Thursday, June 5, 2008

40 Years Ago and a 46 year Senate Career

On May 29, I and many others took note of what would have been the ninety-first birthday of John Fitzgerald Kennedy. It will be Labor Day when this blog will get around to my favorite president, so you will just have to stay tuned.

Today the nation and the world mark another somber anniversary. It was forty years ago tonight that Robert Francis Kennedy was assassinated at the Ambassador Hotel in Los Angeles, after winning the California Primary. This event was recently brought to the front of everyone's consciousness when Hillary Clinton reminded that the primary season went into June before and bad things can happen to the front runner. Though it seems that it hasn't worked out all that well for her this week now, has it?

Bobby was the seventh of the nine children of Joe and Rose Kennedy. He lived much of his life in the shadow of his older siblings, particularly his brother John, who tapped him to serve as his Attorney General. After JFK's assassination, he and President Johnson did not see eye to eye and Kennedy left the administration and went off to run for the Senate from New York, to which he was elected in 1964. He soon decided to pick up the mantle of his brother's legacy and declared his intention to run for the presidency in 1968. There is an excellent chance that had Kennedy lived, he would have won the Presidency in 1968.

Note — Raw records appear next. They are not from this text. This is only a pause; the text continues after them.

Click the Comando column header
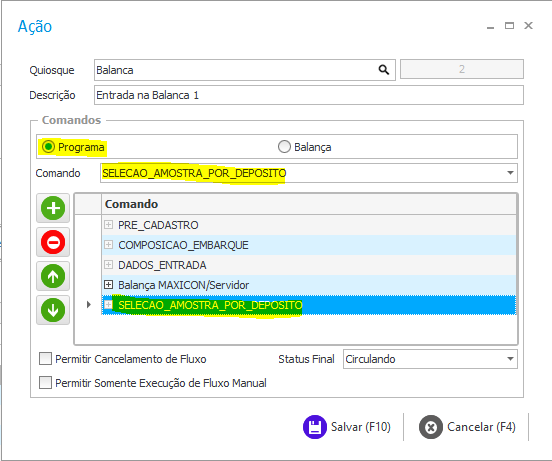Image resolution: width=552 pixels, height=461 pixels. (309, 204)
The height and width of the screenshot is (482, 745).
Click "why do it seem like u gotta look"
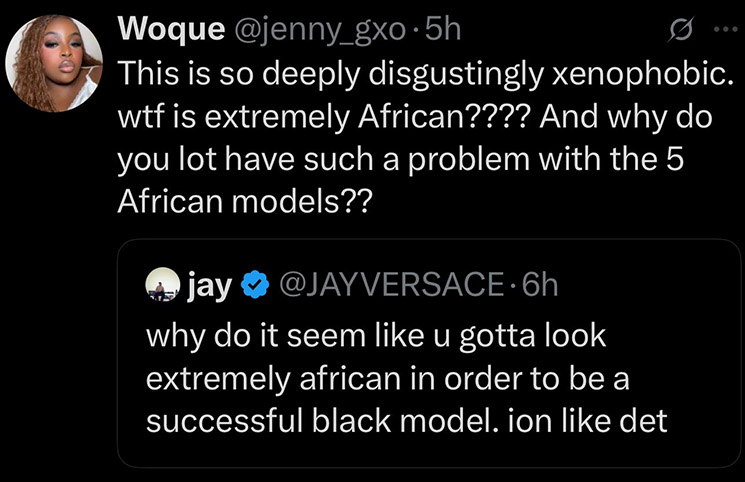coord(376,335)
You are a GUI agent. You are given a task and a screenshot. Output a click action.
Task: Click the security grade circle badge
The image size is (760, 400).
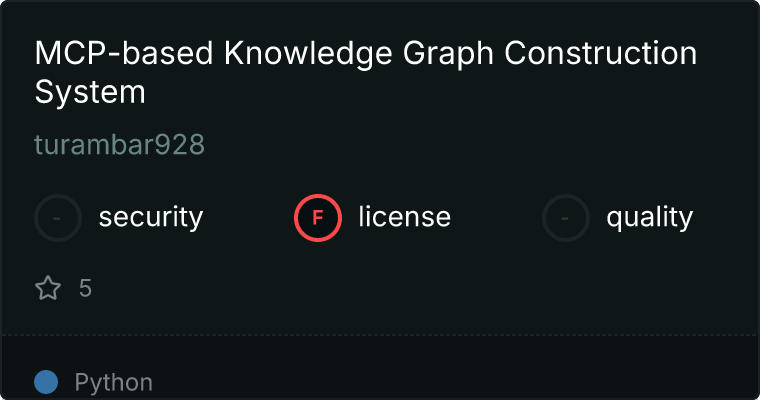coord(58,217)
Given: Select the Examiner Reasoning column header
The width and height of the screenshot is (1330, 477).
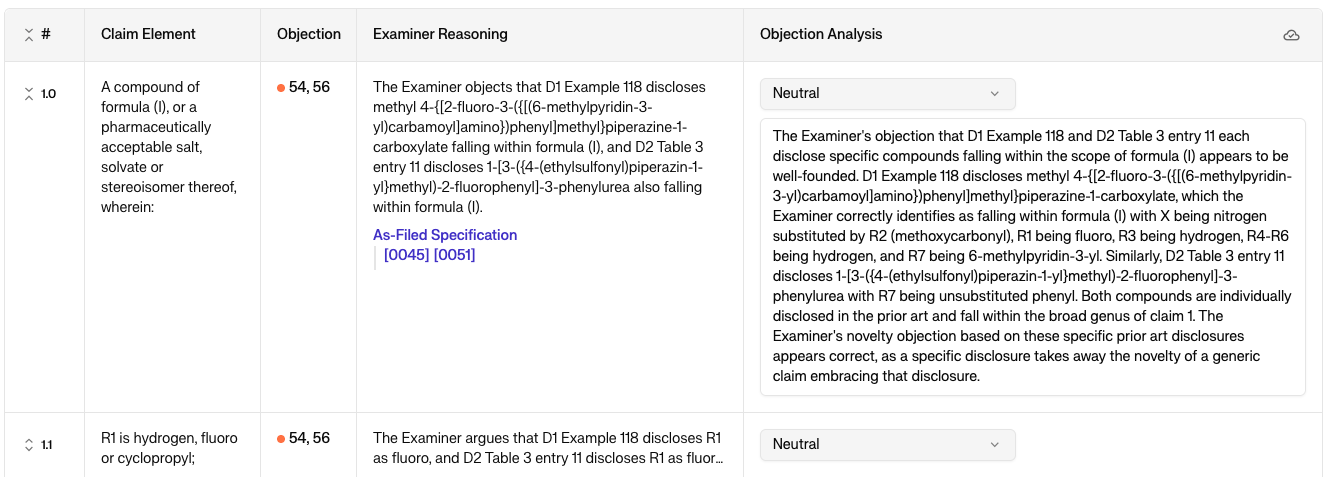Looking at the screenshot, I should pos(440,35).
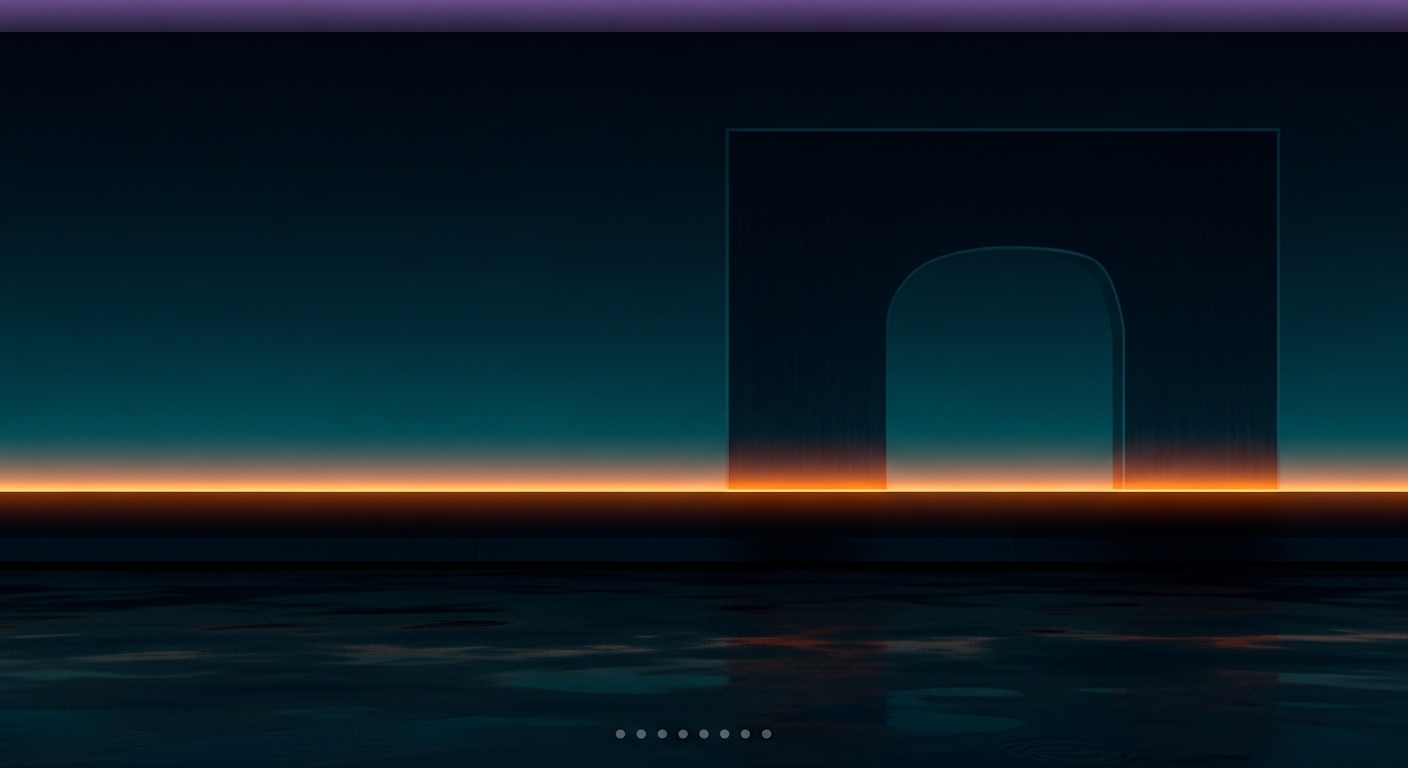Open the fifth page via its dot

pos(704,734)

Robert Kennedy was buried from St. Patrick's Cathedral in New York City and then transported by train to his final resting place at Arlington Cemetery, where he was placed near his brother John. His younger brother Teddy eulogized his brother in one of the most moving speeches you will ever hear.

Teddy is now the patriarch of the Kennedy clan, by virtue of being the last man standing. Edward Moore Kennedy is the senior Senator from Massachusetts, elected to the Senate (to the seat previously occupied by his brother John) in 1962. Here's an interesting trivia question, John Kennedy was elected President in 1960 and took office in January 1961, resigning his Senate seat in December 1960. Teddy was old enough to serve in the Senate, having not yet turned 30. Who sat in the seat to keep it warm until an election could take place in 1962?

Of course, Ted is in the front of many of our minds these days, even if you are from the other side of the aisle. The Lion of the Senate is sick. Kennedy has been diagnoses with brain cancer, and just had surgery to remove as much of the tumor as doctors could get to. He will now undergo radiation and chemotherapy to further extend his survival. However, patients with this type of tumor normally die within two years of diagnosis. Ted has not had the easiest of lives although if anyone could beat this, it would be him. I hope he can.

I noted with some interest just yesterday that Caroline Kennedy Schlossberg was named to Barack Obama's Vice Presidential Search Committee. Kennedy had endorsed Obama in January 2008, in a New York Times Op-Ed piece, "A President Like My Father."

1 comment:

ADR said...

Yes, I covered similar material today. RFK is near the top of my list when one asks the "what might have been" question.